Stored items:
________________________________________
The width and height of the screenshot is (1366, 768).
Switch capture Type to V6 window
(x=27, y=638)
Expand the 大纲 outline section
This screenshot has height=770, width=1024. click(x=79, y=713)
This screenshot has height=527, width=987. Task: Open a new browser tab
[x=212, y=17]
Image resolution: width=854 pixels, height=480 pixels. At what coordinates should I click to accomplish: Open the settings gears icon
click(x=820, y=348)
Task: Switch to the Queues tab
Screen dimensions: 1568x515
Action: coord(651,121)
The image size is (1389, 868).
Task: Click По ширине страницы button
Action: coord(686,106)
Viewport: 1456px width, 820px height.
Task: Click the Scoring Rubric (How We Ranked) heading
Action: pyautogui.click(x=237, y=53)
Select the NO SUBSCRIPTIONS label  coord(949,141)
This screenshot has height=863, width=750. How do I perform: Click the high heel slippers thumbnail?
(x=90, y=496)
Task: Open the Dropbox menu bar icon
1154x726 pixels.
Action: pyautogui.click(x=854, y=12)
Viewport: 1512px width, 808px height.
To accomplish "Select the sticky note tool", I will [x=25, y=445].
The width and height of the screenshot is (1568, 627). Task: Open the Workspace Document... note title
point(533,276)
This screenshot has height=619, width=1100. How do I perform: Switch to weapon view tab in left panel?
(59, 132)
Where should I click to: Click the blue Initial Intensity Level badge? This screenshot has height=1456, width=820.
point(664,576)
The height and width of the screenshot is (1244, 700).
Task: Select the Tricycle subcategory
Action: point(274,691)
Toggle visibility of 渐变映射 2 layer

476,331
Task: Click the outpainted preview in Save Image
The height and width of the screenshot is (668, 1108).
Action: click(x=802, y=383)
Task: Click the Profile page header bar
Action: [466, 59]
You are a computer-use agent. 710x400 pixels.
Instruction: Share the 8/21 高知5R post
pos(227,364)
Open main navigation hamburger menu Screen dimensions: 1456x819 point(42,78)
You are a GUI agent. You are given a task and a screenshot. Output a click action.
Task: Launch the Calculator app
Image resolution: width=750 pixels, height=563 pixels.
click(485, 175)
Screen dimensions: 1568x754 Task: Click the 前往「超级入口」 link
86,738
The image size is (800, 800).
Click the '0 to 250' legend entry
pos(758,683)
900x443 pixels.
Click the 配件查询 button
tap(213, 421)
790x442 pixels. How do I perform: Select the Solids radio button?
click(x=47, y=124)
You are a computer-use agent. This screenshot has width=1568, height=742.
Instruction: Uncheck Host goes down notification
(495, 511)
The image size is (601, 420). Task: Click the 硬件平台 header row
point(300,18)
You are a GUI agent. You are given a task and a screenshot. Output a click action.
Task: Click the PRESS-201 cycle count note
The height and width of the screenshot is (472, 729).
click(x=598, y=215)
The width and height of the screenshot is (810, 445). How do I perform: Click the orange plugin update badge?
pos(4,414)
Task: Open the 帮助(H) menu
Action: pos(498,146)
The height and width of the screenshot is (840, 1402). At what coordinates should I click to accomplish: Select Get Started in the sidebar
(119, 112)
________________________________________
- _What you have to do_: All lines above that include the word "computer" should be located and copied.

- _Result for this exercise_:
You are a computer-use agent. 710x400 pixels.
You are a computer-use agent. This screenshot has width=1568, height=742.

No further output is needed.